*WHAT THE TASK REQUIRES*
Please begin with the line containing "Image resolution: width=700" and reproduce each line exactly until the records below end, without any pictures.

*RECORDS SUPPLIED*
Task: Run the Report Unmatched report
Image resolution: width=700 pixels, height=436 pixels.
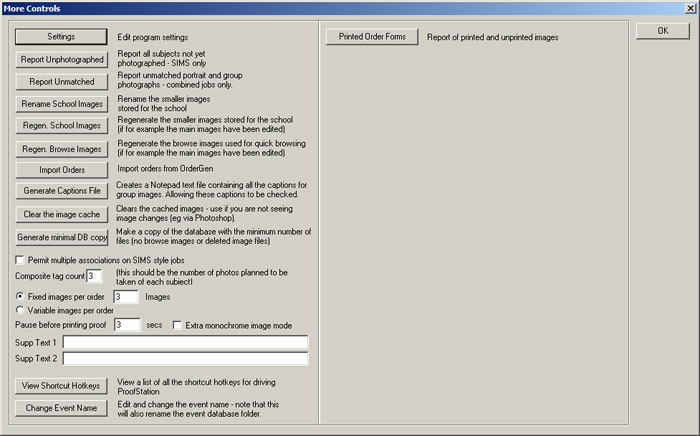Action: click(61, 82)
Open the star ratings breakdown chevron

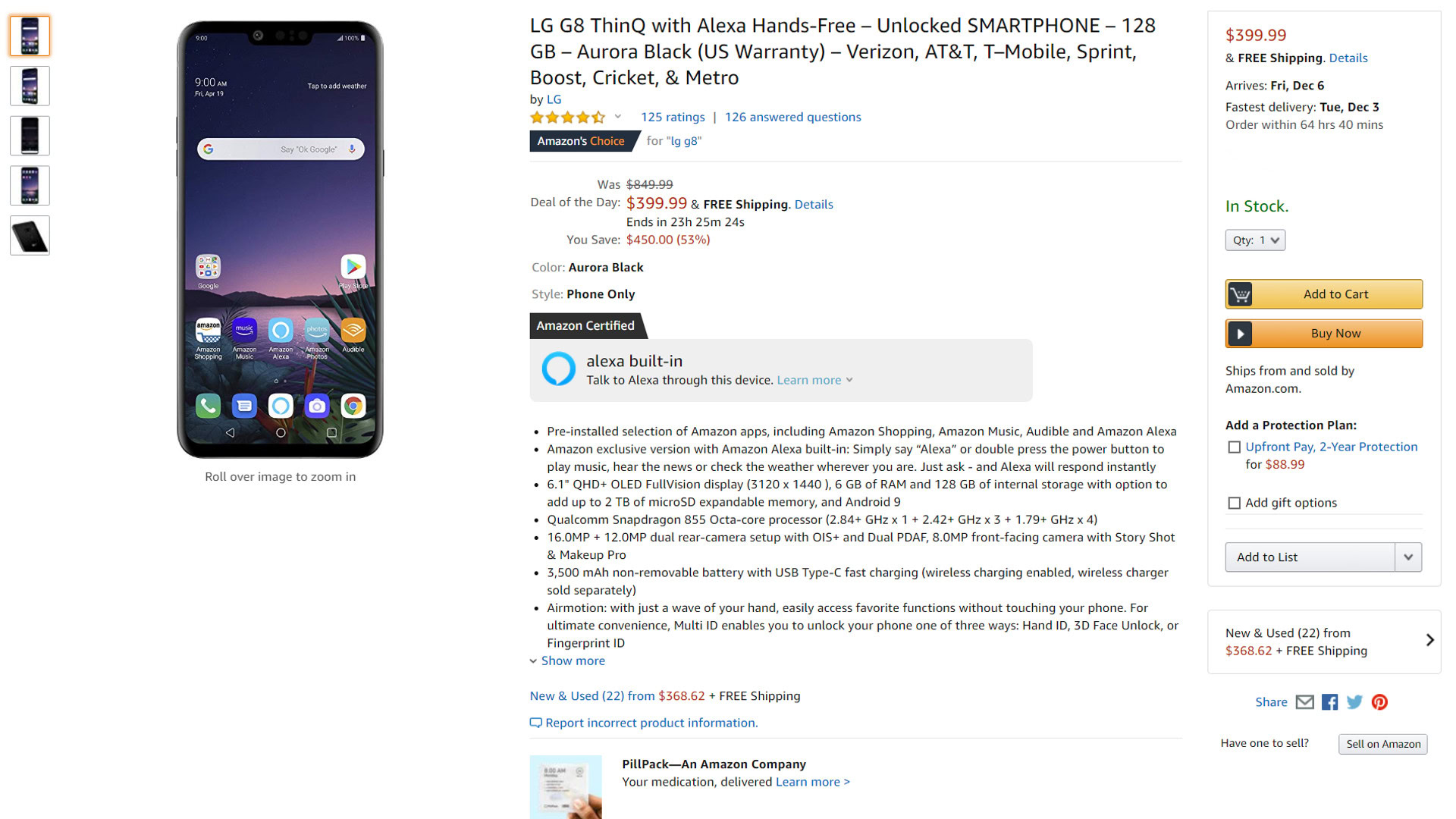618,117
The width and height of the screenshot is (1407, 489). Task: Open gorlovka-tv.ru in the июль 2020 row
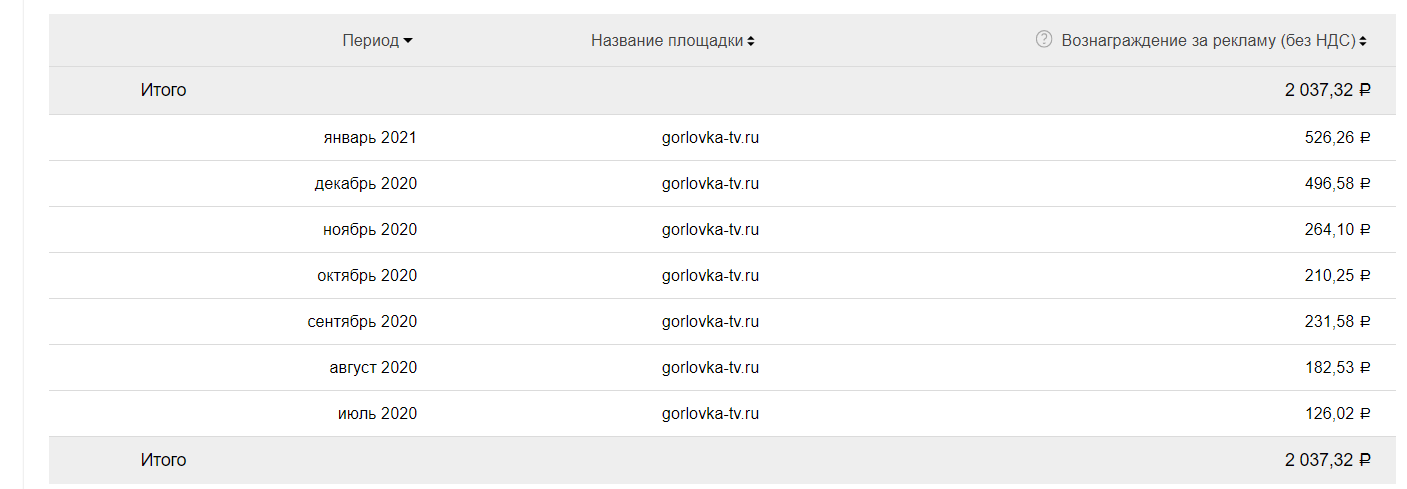tap(710, 414)
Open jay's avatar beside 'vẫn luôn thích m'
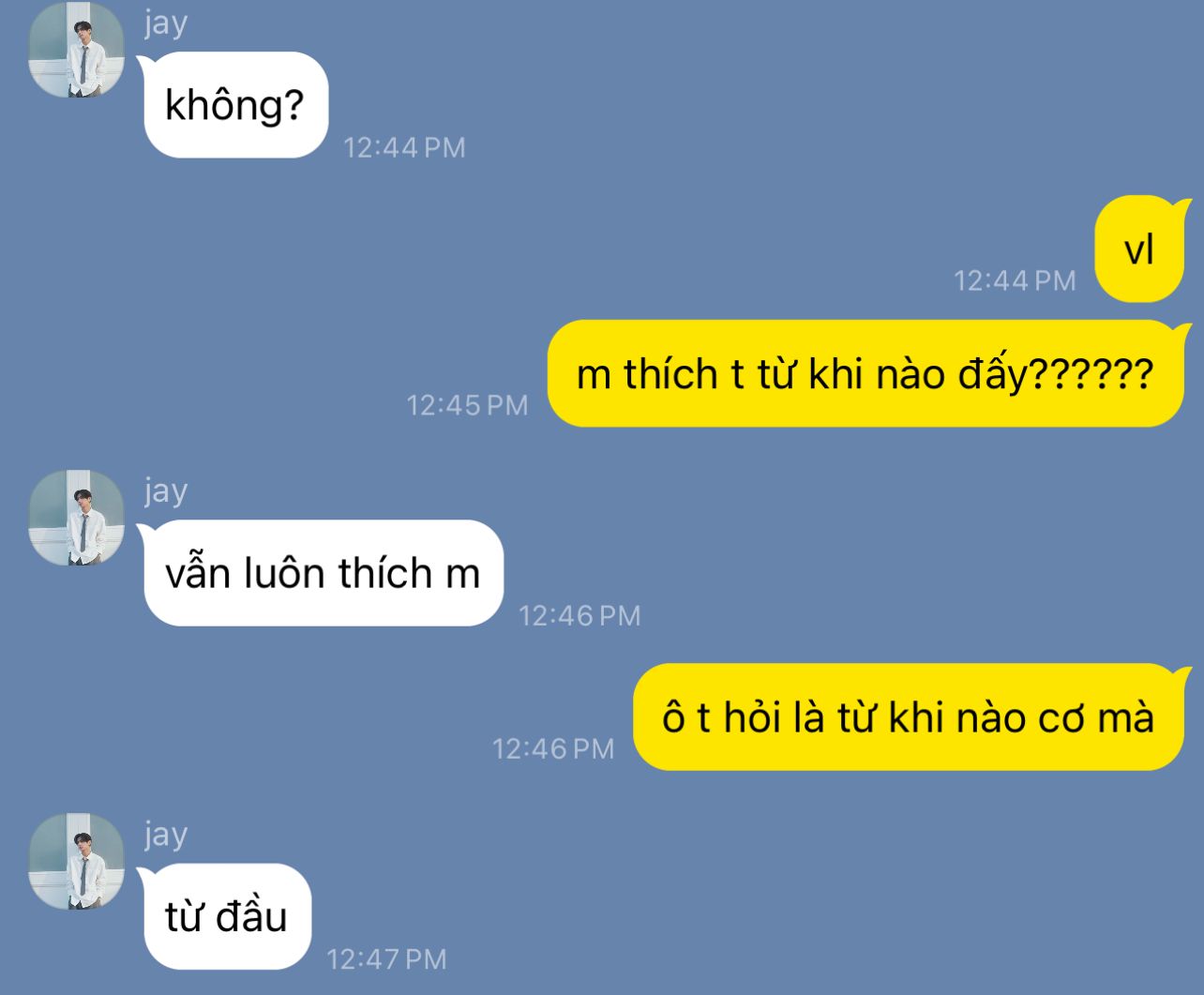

*EXPECTED OUTPUT*
Image resolution: width=700 pixels, height=436 pixels.
Action: click(61, 82)
Open the star ratings breakdown chevron

618,117
The width and height of the screenshot is (1407, 489). Task: Open gorlovka-tv.ru in the июль 2020 row
tap(710, 414)
Open jay's avatar beside 'vẫn luôn thích m'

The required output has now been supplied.